Punitive damages, which are awarded in addition to compensatory damages, may be awarded if a negligent driver engaged in:

  • Gross violations of road rules or traffic laws;
  • Driving while intoxicated (DUI or DWI);
  • Incompetence, especially if the driver is unlicensed; and
  • Driving while being aware that the vehicle was in poor condition.

Punitive damages are intended to punish negligent drivers for gross misconduct. Typically these states will provide that the punitive damages award must be relatively proportionate to the compensatory damages awarded.

This means that the punitive damages must be reasonable compared to the compensatory damages. For example, if a driver is awarded compensatory damages of $5,000, for example, then the driver may expect punitive damages of $500,000, but not $5,000,000.

What are Car Accident Settlements?

Car accident settlements are agreements that provide that one party will be responsible for paying for the losses that are suffered by another party in a car accident. Settlements are often drafted in connection with a trial.

For example, evidence may surface which makes it likely that one party was responsible for the automobile accident. The parties may come to an agreement regarding the amount of money that will be paid to compensate the injured party.

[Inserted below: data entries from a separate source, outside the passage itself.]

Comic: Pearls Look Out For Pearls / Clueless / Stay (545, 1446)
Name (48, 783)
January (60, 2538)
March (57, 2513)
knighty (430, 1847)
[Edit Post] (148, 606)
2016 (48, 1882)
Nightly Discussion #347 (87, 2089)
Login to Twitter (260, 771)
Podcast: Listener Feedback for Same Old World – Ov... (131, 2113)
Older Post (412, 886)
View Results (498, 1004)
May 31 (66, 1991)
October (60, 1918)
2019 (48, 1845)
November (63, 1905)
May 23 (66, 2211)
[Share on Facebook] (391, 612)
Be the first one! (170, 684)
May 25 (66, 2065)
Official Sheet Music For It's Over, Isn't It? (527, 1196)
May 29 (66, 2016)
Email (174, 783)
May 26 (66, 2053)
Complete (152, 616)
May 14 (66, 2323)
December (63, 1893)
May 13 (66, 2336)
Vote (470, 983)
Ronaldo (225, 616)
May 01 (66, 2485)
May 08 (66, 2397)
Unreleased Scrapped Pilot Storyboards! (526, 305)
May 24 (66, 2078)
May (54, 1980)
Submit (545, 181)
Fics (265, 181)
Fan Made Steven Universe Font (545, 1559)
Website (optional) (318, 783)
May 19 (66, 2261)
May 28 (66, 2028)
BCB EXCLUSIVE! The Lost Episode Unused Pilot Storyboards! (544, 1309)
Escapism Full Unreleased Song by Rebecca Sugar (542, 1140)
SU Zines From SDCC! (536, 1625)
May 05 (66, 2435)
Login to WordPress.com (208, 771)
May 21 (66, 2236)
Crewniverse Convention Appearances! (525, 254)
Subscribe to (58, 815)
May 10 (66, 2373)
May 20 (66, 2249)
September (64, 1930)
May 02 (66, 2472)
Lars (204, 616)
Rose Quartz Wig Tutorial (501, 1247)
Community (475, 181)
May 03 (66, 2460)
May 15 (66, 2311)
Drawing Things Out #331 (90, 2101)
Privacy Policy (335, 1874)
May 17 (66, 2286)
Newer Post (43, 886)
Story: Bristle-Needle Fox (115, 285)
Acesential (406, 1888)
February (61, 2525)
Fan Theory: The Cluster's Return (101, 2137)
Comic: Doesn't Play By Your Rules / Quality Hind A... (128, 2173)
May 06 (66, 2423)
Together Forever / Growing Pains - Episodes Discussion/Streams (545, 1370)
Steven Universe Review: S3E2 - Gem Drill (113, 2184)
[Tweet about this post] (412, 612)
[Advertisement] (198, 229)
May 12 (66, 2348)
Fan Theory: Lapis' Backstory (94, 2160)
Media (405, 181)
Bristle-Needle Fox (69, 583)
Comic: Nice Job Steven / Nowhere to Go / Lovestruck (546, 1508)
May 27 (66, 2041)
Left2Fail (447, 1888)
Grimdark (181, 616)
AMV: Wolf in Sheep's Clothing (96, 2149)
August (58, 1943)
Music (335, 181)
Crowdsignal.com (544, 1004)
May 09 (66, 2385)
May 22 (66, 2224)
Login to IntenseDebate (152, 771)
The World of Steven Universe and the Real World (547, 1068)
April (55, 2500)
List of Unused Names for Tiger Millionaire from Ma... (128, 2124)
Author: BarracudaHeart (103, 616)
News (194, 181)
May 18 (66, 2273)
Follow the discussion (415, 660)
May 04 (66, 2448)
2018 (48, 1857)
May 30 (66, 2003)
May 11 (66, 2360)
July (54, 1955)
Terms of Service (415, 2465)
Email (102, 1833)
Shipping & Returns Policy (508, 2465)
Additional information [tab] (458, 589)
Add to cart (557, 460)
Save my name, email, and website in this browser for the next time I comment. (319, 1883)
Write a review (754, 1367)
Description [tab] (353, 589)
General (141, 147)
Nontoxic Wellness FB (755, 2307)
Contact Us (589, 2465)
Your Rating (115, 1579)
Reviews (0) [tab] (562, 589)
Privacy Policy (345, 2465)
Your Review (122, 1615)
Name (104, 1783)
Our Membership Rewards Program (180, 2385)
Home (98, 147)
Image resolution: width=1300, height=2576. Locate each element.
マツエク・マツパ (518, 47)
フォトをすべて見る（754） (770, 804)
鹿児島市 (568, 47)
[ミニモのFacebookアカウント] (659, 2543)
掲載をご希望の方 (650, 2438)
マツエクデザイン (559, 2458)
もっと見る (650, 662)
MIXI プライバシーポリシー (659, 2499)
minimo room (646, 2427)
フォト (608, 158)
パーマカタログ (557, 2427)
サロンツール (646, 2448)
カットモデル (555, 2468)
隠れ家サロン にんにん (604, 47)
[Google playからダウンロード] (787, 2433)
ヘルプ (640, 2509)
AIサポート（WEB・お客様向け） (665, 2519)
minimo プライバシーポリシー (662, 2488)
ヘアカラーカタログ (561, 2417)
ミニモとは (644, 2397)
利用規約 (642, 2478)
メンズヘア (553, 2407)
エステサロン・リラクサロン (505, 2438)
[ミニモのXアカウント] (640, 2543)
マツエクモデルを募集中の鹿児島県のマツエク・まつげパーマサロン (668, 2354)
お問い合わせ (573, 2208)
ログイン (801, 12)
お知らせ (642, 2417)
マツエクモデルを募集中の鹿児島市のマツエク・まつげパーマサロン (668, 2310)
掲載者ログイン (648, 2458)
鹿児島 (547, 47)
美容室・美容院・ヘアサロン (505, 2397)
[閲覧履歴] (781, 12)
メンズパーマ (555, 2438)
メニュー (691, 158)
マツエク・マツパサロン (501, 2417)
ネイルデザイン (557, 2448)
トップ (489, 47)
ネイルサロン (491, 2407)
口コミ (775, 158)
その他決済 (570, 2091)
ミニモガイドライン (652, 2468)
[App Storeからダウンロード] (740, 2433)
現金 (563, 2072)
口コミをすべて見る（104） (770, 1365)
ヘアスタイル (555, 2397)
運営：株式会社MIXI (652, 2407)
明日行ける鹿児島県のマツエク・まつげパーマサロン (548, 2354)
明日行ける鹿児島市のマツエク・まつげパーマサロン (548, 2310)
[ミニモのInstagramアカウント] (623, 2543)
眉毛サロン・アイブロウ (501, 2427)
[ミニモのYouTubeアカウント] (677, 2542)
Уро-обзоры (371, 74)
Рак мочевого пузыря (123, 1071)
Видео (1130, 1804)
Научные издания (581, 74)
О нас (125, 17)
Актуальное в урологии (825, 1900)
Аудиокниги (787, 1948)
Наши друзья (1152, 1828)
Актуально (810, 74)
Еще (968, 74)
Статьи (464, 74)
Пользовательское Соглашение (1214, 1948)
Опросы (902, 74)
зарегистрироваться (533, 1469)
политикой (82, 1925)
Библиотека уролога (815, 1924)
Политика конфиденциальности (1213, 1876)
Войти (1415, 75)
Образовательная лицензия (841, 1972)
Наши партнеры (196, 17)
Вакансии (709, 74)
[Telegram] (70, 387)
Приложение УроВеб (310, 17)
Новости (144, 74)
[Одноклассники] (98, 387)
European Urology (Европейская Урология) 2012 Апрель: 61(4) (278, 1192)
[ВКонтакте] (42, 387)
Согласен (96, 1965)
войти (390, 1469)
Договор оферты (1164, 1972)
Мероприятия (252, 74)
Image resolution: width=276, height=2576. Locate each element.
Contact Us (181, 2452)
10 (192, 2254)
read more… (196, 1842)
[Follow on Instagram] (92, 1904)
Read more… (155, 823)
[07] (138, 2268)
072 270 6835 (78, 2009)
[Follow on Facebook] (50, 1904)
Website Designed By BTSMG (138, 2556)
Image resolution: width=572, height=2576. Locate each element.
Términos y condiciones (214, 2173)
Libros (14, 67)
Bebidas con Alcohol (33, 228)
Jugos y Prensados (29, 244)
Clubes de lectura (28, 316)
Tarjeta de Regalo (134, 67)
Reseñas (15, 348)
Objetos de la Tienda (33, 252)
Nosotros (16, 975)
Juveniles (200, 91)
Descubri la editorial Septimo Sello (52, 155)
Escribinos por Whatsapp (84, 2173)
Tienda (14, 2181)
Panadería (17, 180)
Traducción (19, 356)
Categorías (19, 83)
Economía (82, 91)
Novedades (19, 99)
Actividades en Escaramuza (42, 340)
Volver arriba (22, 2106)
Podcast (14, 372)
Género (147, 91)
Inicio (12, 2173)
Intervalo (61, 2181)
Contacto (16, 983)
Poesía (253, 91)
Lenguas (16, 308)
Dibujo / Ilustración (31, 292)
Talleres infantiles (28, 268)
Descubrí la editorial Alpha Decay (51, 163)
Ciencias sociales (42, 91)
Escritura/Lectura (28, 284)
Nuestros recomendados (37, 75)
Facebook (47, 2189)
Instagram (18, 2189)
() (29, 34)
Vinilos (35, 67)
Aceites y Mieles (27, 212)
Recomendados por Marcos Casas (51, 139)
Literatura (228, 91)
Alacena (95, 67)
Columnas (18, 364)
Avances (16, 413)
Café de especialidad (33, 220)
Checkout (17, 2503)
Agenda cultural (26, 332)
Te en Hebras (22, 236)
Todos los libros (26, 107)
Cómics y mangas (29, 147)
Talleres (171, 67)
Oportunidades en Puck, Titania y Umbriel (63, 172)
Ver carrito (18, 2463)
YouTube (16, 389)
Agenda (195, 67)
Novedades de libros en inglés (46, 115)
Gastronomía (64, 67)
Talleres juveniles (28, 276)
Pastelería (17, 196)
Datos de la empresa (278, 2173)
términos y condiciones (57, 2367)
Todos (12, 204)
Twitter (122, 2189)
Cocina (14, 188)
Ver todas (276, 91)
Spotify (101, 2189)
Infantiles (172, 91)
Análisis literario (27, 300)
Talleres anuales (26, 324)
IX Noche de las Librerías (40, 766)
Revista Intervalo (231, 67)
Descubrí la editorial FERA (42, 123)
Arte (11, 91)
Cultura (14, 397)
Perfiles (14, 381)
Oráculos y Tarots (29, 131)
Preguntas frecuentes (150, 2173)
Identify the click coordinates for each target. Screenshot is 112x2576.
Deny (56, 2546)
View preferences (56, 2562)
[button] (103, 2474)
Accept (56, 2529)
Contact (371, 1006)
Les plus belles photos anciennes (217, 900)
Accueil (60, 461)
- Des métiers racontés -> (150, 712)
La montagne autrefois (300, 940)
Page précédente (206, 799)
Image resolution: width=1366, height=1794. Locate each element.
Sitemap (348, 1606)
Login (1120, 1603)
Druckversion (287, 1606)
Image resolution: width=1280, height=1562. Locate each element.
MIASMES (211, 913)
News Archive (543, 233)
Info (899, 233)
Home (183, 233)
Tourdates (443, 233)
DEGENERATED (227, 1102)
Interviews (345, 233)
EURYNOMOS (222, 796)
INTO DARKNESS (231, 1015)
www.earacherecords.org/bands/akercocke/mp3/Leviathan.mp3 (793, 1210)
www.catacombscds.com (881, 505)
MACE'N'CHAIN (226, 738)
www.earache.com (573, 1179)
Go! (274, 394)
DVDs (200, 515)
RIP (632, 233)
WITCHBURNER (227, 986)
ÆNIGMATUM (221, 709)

This may help shorten the legal process and may save all of the parties money in terms of court fees as well as other expenses. In some cases, the parties may choose to settle their case before it even begins.

This process is called a pre-trial settlement. This is a way that the parties can avoid the costs that are associated with litigation. A settlement may cover issues including:

  • Payment for injuries;
  • Payment for damages to property;
  • Costs of court expenses; and
  • Other expenses.

A car accident settlement may also occur outside of court before the lawsuit is filed.

Are Car Accident Settlements Required?

No, a car accident settlement is not required by a court. They are, however, highly encouraged by courts, as they tend to save the court time and resources.

On the other hand, an automobile accident settlement may not always be an option, especially if the parties have an issue that they are not able to resolve on their own. In these types of cases, the parties will be required to undergo the litigation process and to wait for the decision of the court.

It depends upon the needs of the parties involved as well as the facts and circumstances of the case.

How Does a Pre-Existing Injury Affect the Outcome of a Traffic Accident Lawsuit?

In certain lawsuits, a pre-existing injury may change the amount that a plaintiff is permitted to recover for their injuries in a traffic accident. In some cases, a damages award may be reduced if it is later discovered that the individual’s injury was actually a re-injury of a prior existing injury.

For example, suppose that the plaintiff had a back injury prior to the accident. If the individual then injured their spine in a car accident, it may be difficult to determine whether the new back injury would have been less severe if not for the prior back injury.

If it is determined that the accident simply aggravated the older condition, it may reduce the amount of damages which a plaintiff can claim. For these types of cases, an expert medical witness may be required.

An expert medical witness can calculate the percentage that the defendant may be held liable for. It may be necessary for the expert to analyze factors including the difference in time between the previous injury and the current injury.

In certain cases, this determination may be complex and may require the assistance of a lawyer or another professional.

Do I Need a Lawyer for Help With a Traffic Accident Lawsuit?

A traffic accident lawsuit may present unique challenges, especially if pre-existing injuries are involved. It may be in your best interest to consult with a car accident attorney if you have any issues, questions, or concerns related to your traffic accident.

Your lawyer can advise you of the laws of your state as well as the possibility of obtaining damages. In addition, your lawyer will represent you during any settlement negotiations and in court if you are required to appear.